-- What to produce --
Please change "console settings gear" to "console settings cog" in the lines below and leave everything else as it is.

[Target position records]
────────
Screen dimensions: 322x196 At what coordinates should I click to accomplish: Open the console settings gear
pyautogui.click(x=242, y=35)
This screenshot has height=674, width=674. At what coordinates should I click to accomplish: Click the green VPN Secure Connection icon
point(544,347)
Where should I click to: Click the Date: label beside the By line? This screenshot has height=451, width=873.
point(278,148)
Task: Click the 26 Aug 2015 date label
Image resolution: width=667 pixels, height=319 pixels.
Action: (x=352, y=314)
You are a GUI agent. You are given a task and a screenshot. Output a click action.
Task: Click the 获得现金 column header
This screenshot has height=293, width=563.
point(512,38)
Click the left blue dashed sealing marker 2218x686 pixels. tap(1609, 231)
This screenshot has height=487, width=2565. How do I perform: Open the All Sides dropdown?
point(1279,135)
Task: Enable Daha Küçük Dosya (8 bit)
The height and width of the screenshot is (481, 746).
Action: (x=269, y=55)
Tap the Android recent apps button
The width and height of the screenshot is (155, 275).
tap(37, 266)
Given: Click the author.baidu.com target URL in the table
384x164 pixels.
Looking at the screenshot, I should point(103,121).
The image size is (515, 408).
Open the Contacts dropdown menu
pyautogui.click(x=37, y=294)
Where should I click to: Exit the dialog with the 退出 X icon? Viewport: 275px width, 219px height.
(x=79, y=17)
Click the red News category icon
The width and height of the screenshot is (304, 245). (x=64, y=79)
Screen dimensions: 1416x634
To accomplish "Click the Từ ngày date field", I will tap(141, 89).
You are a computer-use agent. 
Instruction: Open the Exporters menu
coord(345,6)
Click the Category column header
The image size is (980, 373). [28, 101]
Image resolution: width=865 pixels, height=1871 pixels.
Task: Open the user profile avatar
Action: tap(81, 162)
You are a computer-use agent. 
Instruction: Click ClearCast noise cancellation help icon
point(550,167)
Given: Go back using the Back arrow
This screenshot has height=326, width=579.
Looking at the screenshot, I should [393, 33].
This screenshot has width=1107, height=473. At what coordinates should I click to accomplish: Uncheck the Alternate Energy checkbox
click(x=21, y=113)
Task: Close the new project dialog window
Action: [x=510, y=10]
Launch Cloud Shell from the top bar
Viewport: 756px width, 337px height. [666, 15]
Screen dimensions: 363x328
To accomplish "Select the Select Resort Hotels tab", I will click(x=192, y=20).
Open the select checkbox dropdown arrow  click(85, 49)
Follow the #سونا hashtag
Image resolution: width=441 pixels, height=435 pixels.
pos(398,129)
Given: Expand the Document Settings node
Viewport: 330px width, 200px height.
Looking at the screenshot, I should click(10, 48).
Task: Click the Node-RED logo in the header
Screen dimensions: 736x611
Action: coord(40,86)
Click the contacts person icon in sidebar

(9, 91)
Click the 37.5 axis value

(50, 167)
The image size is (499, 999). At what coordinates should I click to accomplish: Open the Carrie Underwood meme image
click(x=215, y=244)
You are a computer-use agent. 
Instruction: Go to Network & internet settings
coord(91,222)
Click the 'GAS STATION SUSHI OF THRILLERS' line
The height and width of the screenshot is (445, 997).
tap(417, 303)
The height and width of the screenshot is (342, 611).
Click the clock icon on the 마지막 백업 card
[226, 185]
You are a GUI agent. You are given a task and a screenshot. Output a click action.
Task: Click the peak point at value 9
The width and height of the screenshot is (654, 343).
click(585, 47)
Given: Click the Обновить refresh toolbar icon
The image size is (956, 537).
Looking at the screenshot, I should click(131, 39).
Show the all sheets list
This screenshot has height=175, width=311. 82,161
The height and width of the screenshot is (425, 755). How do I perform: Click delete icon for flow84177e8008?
────────
-- Written response --
Screen dimensions: 322x196 At what coordinates should I click to accomplish: Open the console settings cog
pyautogui.click(x=242, y=35)
This screenshot has height=674, width=674. At what coordinates should I click to accomplish: Click the green VPN Secure Connection icon
point(544,347)
Where should I click to: Click the Date: label beside the By line? This screenshot has height=451, width=873.
point(278,148)
Task: Click the 26 Aug 2015 date label
Image resolution: width=667 pixels, height=319 pixels.
Action: (x=352, y=314)
You are a GUI agent. You are given a task and a screenshot. Output a click action.
Task: Click the 获得现金 column header
This screenshot has height=293, width=563.
point(512,38)
Click the left blue dashed sealing marker 2218x686 pixels. tap(1609, 231)
This screenshot has height=487, width=2565. How do I perform: Open the All Sides dropdown?
point(1279,135)
Task: Enable Daha Küçük Dosya (8 bit)
The height and width of the screenshot is (481, 746).
Action: (x=269, y=55)
Tap the Android recent apps button
The width and height of the screenshot is (155, 275).
tap(37, 266)
Given: Click the author.baidu.com target URL in the table
384x164 pixels.
Looking at the screenshot, I should point(103,121).
The image size is (515, 408).
Open the Contacts dropdown menu
pyautogui.click(x=37, y=294)
Where should I click to: Exit the dialog with the 退出 X icon? Viewport: 275px width, 219px height.
(x=79, y=17)
Click the red News category icon
The width and height of the screenshot is (304, 245). (x=64, y=79)
Screen dimensions: 1416x634
To accomplish "Click the Từ ngày date field", I will tap(141, 89).
You are a computer-use agent. 
Instruction: Open the Exporters menu
coord(345,6)
Click the Category column header
The image size is (980, 373). [28, 101]
Image resolution: width=865 pixels, height=1871 pixels.
Task: Open the user profile avatar
Action: tap(81, 162)
You are a computer-use agent. 
Instruction: Click ClearCast noise cancellation help icon
point(550,167)
Given: Go back using the Back arrow
This screenshot has height=326, width=579.
Looking at the screenshot, I should [393, 33].
This screenshot has width=1107, height=473. At what coordinates should I click to accomplish: Uncheck the Alternate Energy checkbox
click(x=21, y=113)
Task: Close the new project dialog window
Action: [x=510, y=10]
Launch Cloud Shell from the top bar
Viewport: 756px width, 337px height. [666, 15]
Screen dimensions: 363x328
To accomplish "Select the Select Resort Hotels tab", I will click(x=192, y=20).
Open the select checkbox dropdown arrow  click(85, 49)
Follow the #سونا hashtag
Image resolution: width=441 pixels, height=435 pixels.
pos(398,129)
Given: Expand the Document Settings node
Viewport: 330px width, 200px height.
Looking at the screenshot, I should click(10, 48).
Task: Click the Node-RED logo in the header
Screen dimensions: 736x611
Action: coord(40,86)
Click the contacts person icon in sidebar

(9, 91)
Click the 37.5 axis value

(50, 167)
The image size is (499, 999). At what coordinates should I click to accomplish: Open the Carrie Underwood meme image
click(x=215, y=244)
You are a computer-use agent. 
Instruction: Go to Network & internet settings
coord(91,222)
Click the 'GAS STATION SUSHI OF THRILLERS' line
The height and width of the screenshot is (445, 997).
tap(417, 303)
The height and width of the screenshot is (342, 611).
Click the clock icon on the 마지막 백업 card
[226, 185]
You are a GUI agent. You are given a task and a screenshot. Output a click action.
Task: Click the peak point at value 9
The width and height of the screenshot is (654, 343).
click(585, 47)
Given: Click the Обновить refresh toolbar icon
The image size is (956, 537).
Looking at the screenshot, I should click(131, 39).
Show the all sheets list
This screenshot has height=175, width=311. 82,161
The height and width of the screenshot is (425, 755). How do I perform: Click delete icon for flow84177e8008?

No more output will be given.